The density of \( \mathrm{SO}_{2} \) and \( \mathrm{CO}_{2} \) are \( 2.9 \mathrm{~g} / \mathrm{dm}^{3} \) and \( 1.98 \mathrm{~g} / \mathrm{dm}^{3} \) respectively. How much faster does \( \mathrm{CO}_{2} \) diffuse through a porous pot?
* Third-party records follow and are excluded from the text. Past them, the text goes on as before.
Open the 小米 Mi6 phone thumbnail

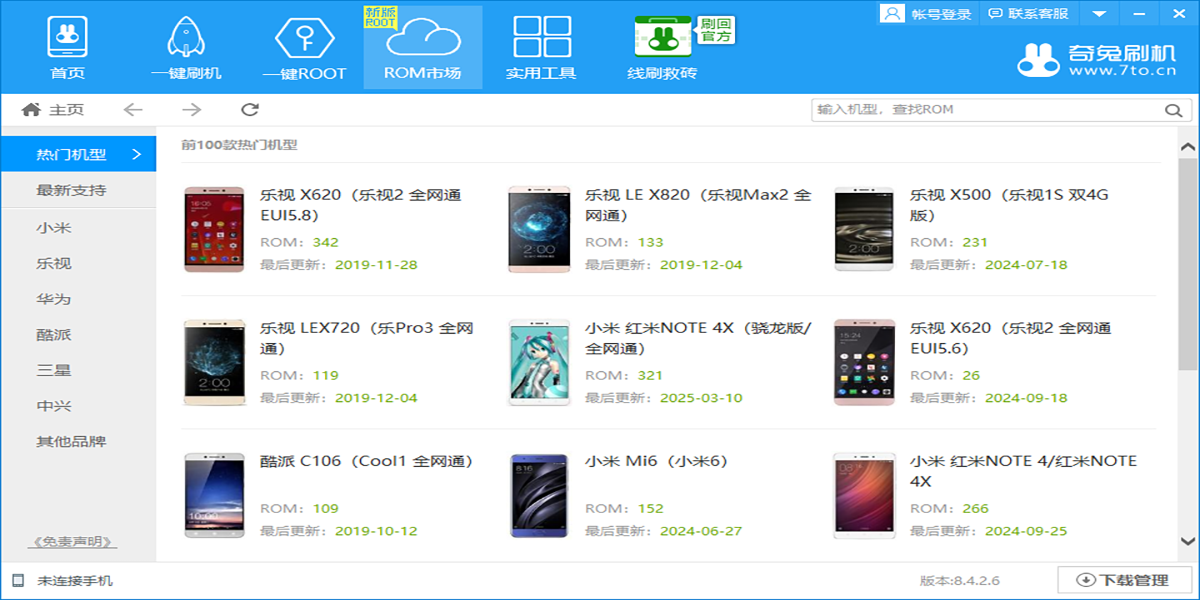coord(538,494)
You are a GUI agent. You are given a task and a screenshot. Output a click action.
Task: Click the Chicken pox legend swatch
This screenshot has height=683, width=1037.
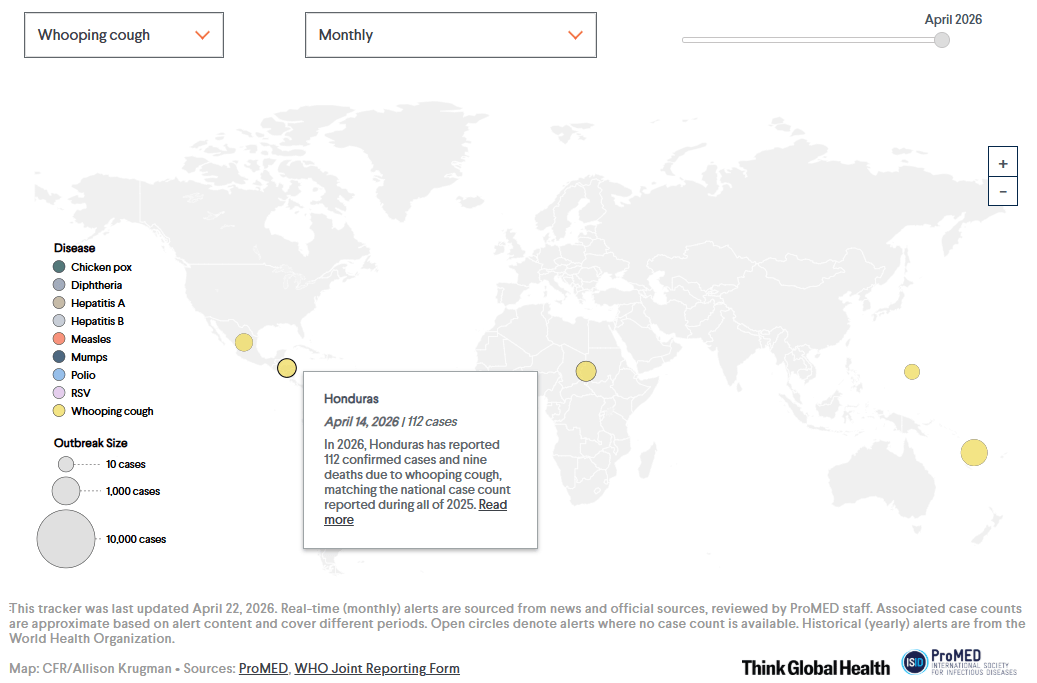point(60,267)
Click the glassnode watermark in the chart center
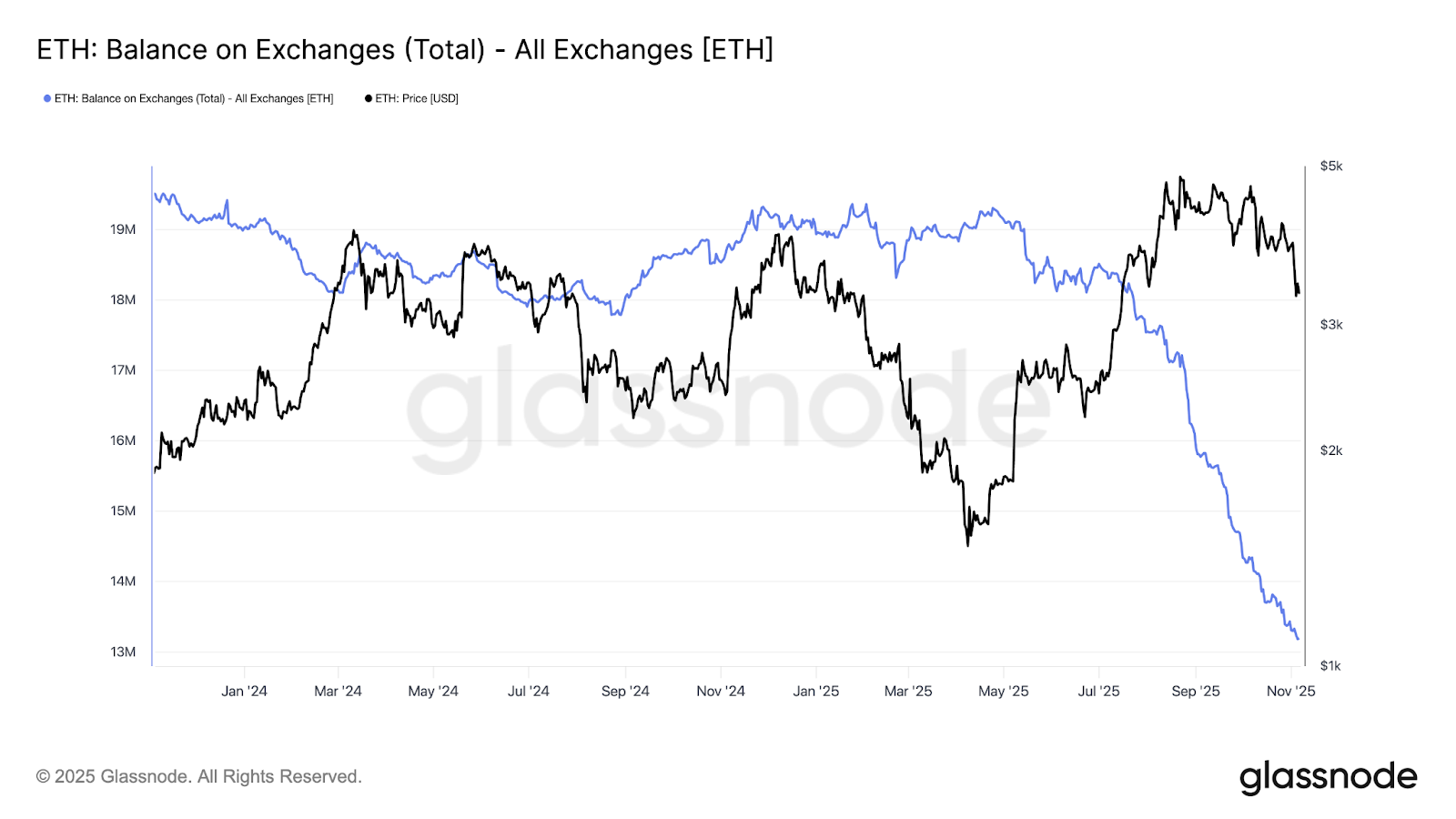This screenshot has width=1456, height=819. tap(728, 405)
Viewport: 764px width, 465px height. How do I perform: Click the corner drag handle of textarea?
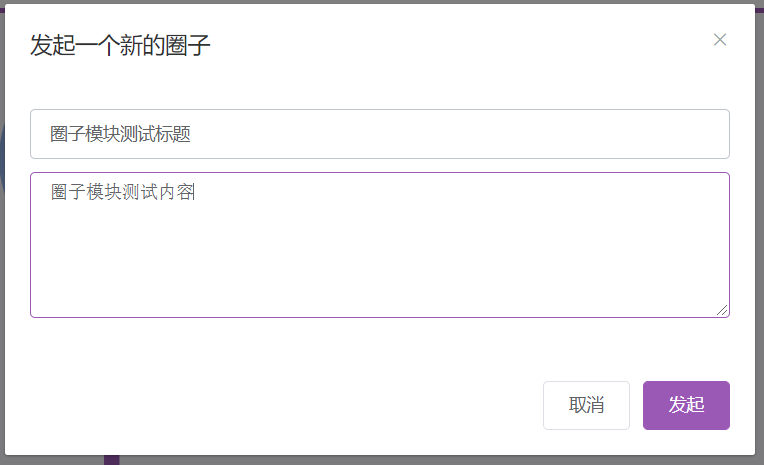(723, 311)
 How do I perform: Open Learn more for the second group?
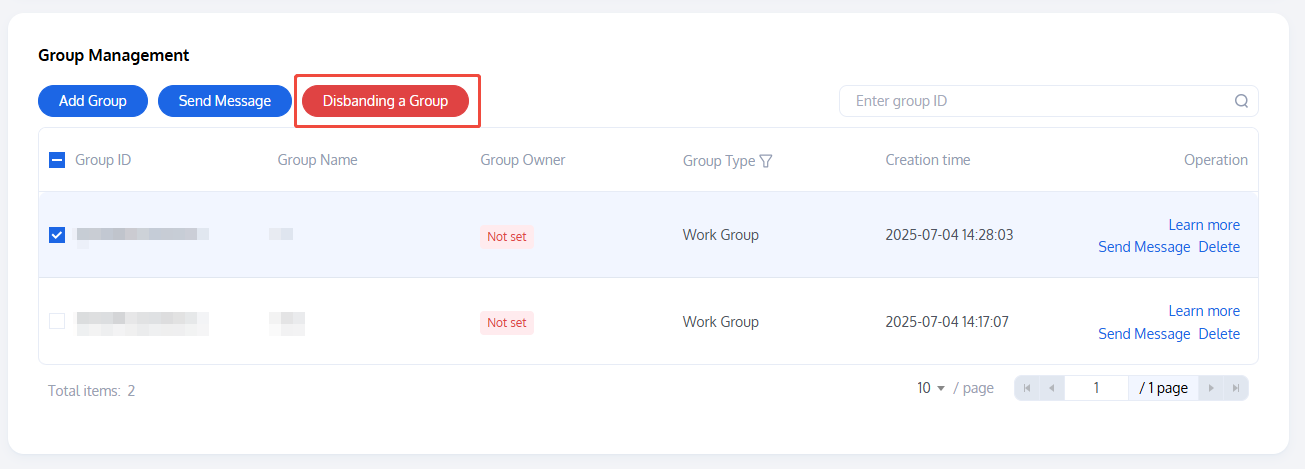[x=1204, y=311]
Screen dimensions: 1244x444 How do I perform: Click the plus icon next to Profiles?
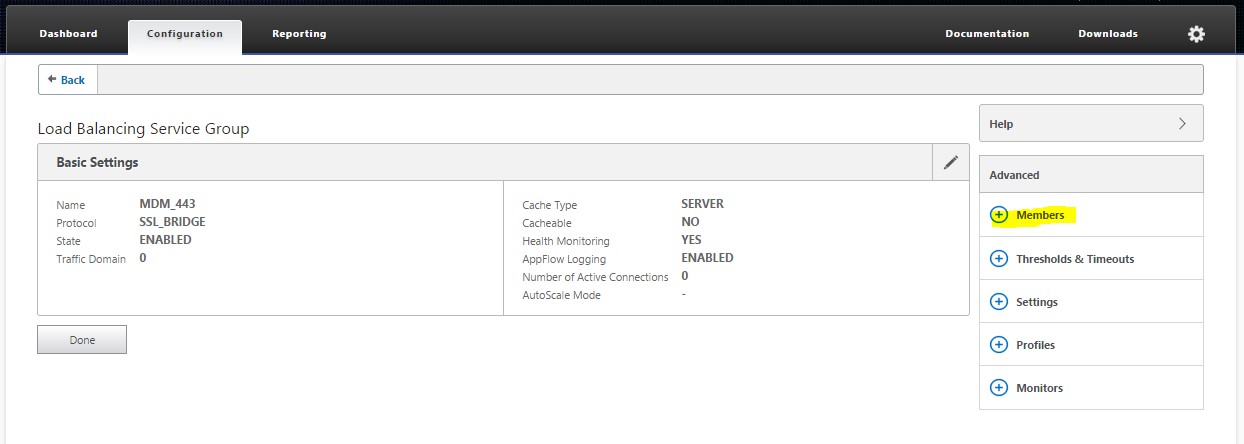tap(998, 345)
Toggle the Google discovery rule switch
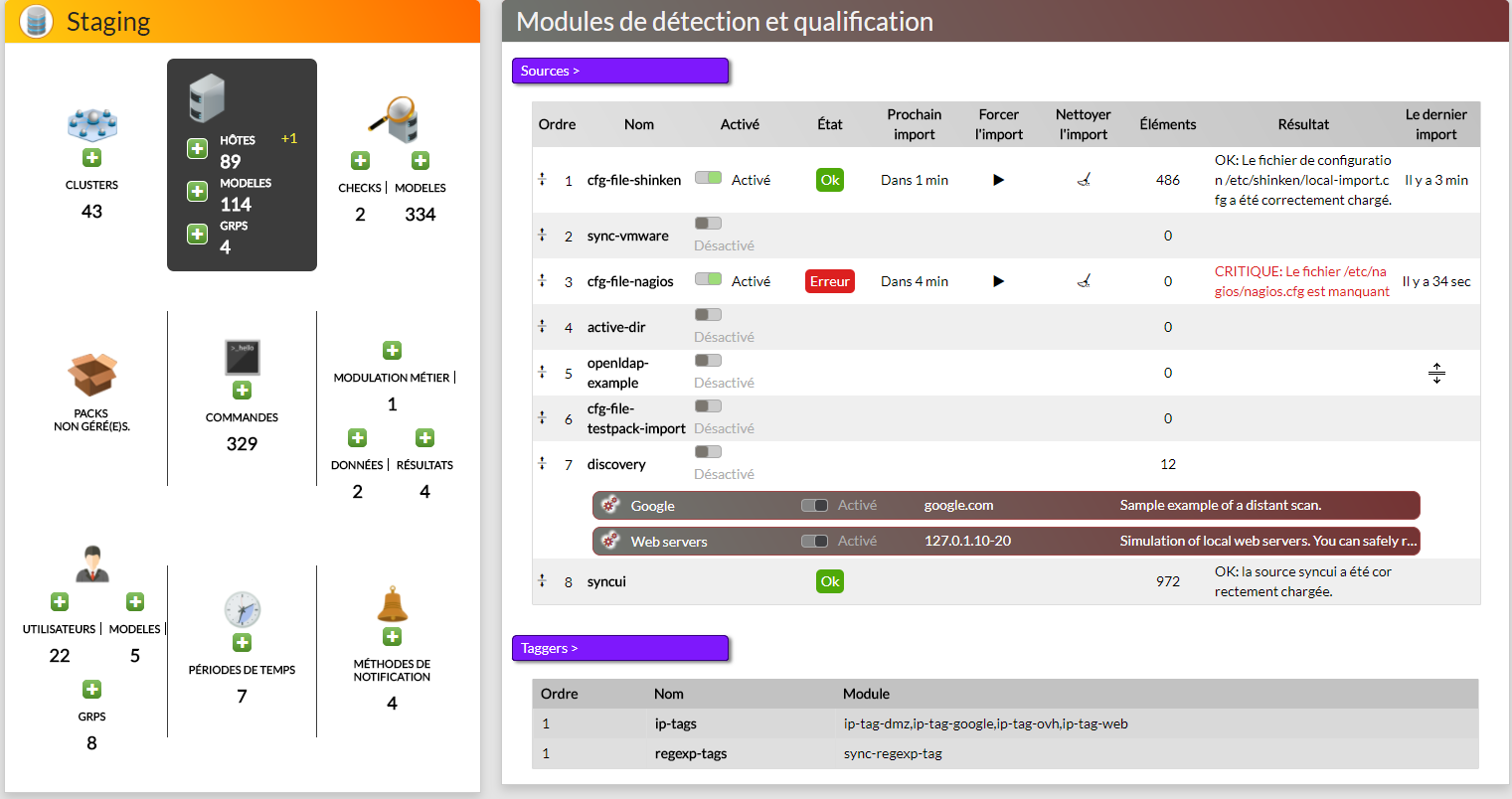The width and height of the screenshot is (1512, 799). pos(814,506)
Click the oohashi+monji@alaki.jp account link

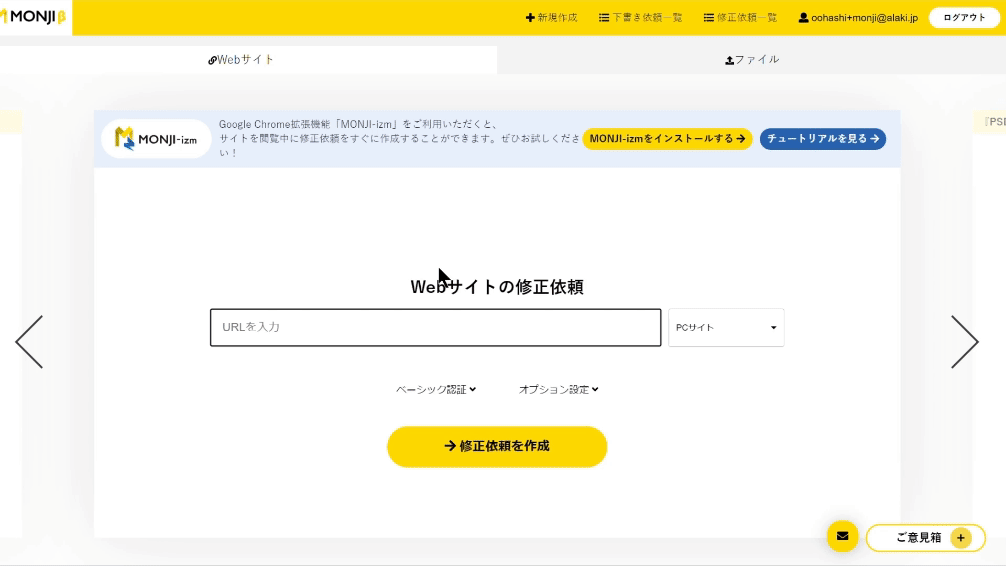(x=858, y=18)
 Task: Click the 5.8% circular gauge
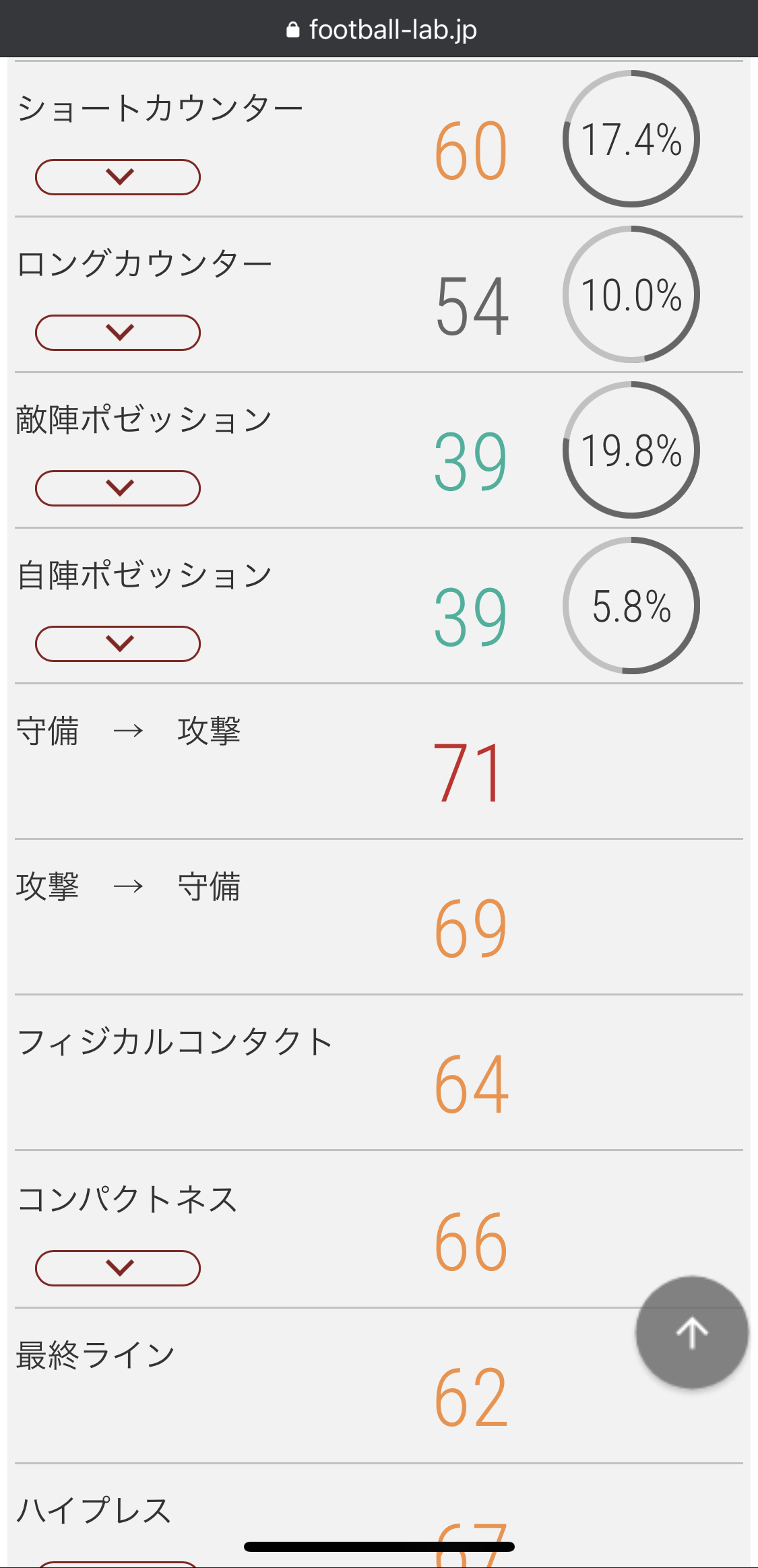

To determine how much faster \( \mathrm{CO}_{2} \) diffuses through a porous pot compared to \( \mathrm{SO}_{2} \), we need to consider the relationship between the density of a gas and its diffusion rate. The diffusion rate of a gas is inversely proportional to its density. This means that the gas with the lower density will diffuse faster. Given: - Density of \( \mathrm{SO}_{2} \): \( 2.9 \, \mathrm{g} / \mathrm{dm}^{3} \) - Density of \( \mathrm{CO}_{2} \): \( 1.98 \, \mathrm{g} / \mathrm{dm}^{3} \) To find out how much faster \( \mathrm{CO}_{2} \) diffuses compared to \( \mathrm{SO}_{2} \), we can calculate the ratio of their densities. The ratio of the densities of \( \mathrm{CO}_{2} \) to \( \mathrm{SO}_{2} \) is: \[ \frac{1.98 \, \mathrm{g} / \mathrm{dm}^{3}}{2.9 \, \mathrm{g} / \mathrm{dm}^{3}} \] Let's calculate this ratio. Calculate the value by following steps: - step0: Calculate: \(\frac{1.98}{2.9}\) - step1: Convert the expressions: \(\frac{\frac{99}{50}}{\frac{29}{10}}\) - step2: Multiply by the reciprocal: \(\frac{99}{50}\times \frac{10}{29}\) - step3: Reduce the numbers: \(\frac{99}{5}\times \frac{1}{29}\) - step4: Multiply the fractions: \(\frac{99}{5\times 29}\) - step5: Multiply: \(\frac{99}{145}\) The ratio of the densities of \( \mathrm{CO}_{2} \) to \( \mathrm{SO}_{2} \) is approximately \( 0.682759 \) or \( \frac{99}{145} \). This means that \( \mathrm{CO}_{2} \) diffuses approximately 68.28% faster than \( \mathrm{SO}_{2} \) through a porous pot.